SUPPLIED RECORDS:
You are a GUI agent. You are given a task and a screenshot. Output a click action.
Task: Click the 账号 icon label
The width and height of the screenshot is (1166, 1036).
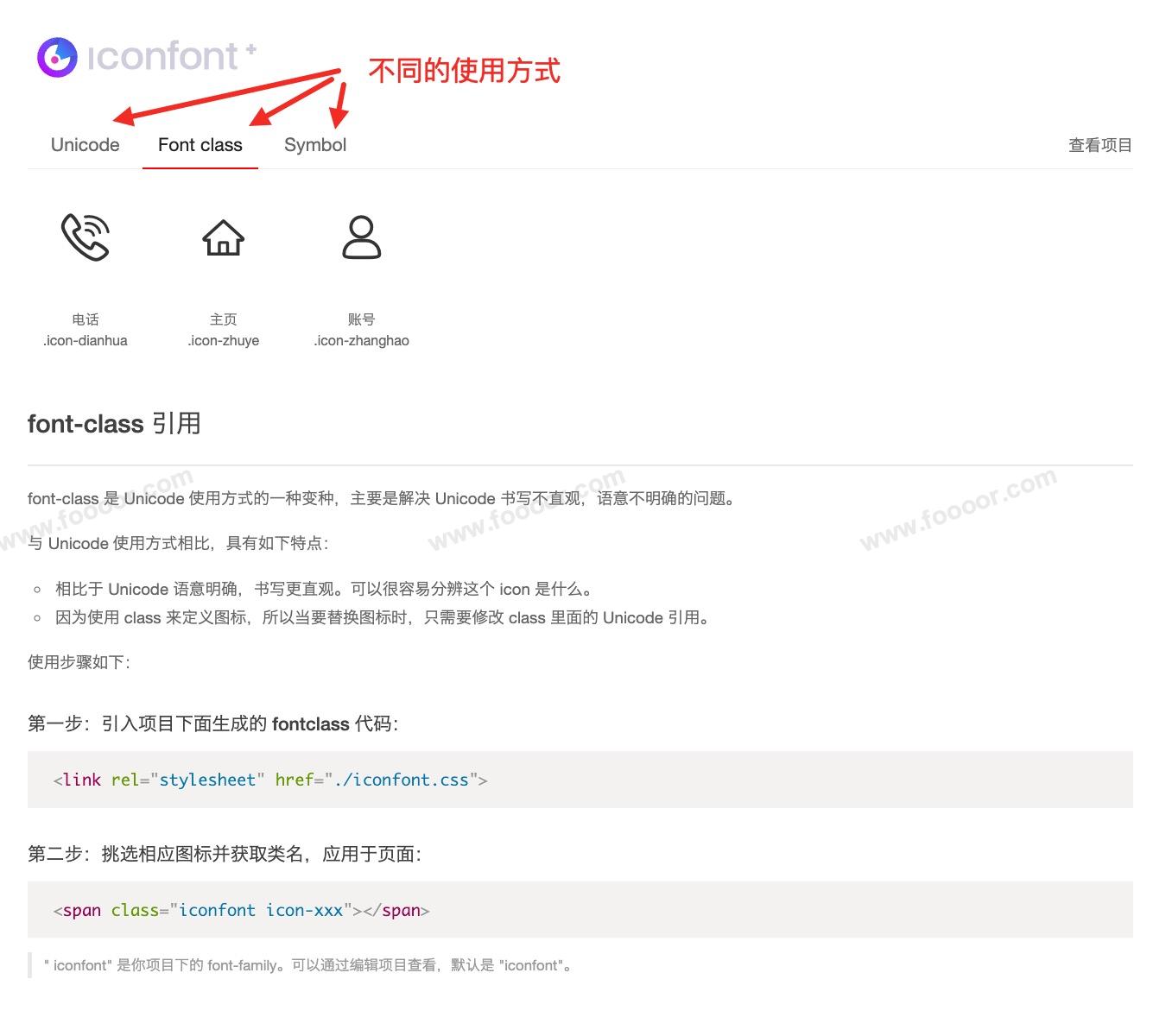pyautogui.click(x=361, y=319)
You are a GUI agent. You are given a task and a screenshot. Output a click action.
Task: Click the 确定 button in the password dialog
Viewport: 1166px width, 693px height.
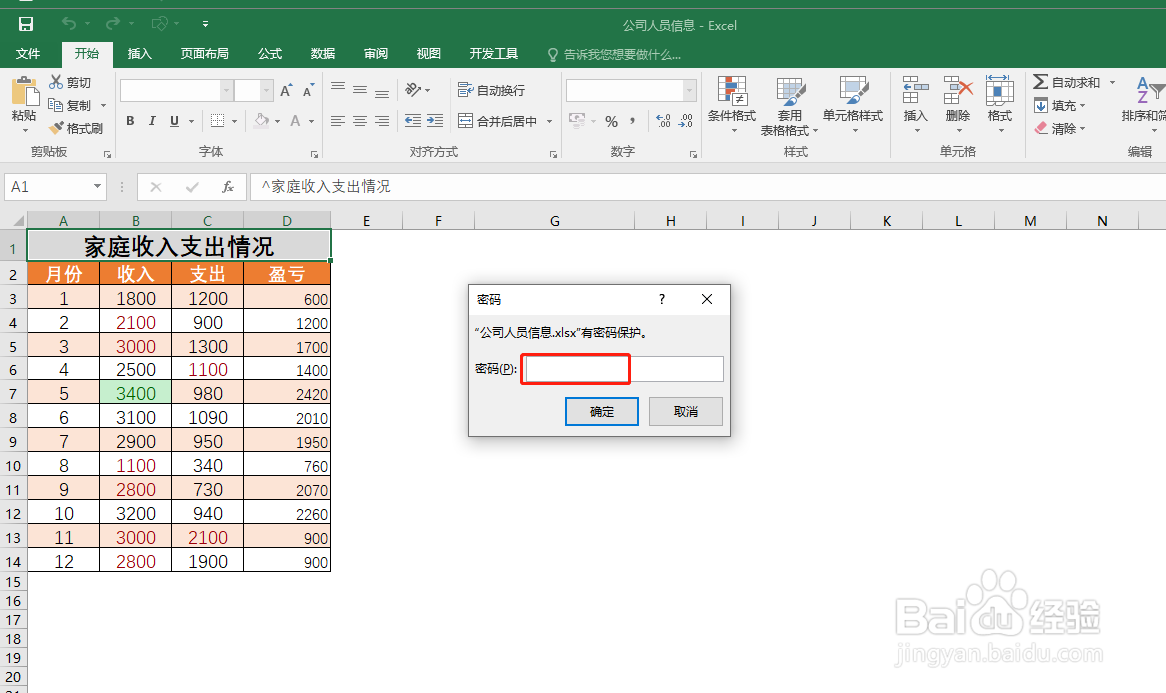pyautogui.click(x=601, y=411)
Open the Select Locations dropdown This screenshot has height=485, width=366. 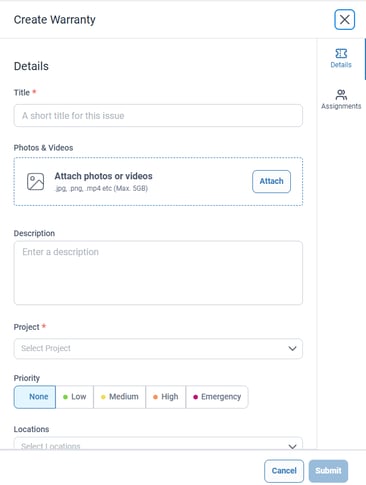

TASK: Please restate the whole listing exactly, without any of its pictures.

EXERCISE ANSWER:
You are a GUI agent. You are given a task and a screenshot. Output a click action.
Task: Click the 账号 icon label
The width and height of the screenshot is (1166, 1036).
pyautogui.click(x=361, y=319)
You are a GUI agent. You are given a task and a screenshot. Output a click action.
Task: Click the 确定 button in the password dialog
Viewport: 1166px width, 693px height.
pyautogui.click(x=601, y=411)
Open the Select Locations dropdown This screenshot has height=485, width=366. 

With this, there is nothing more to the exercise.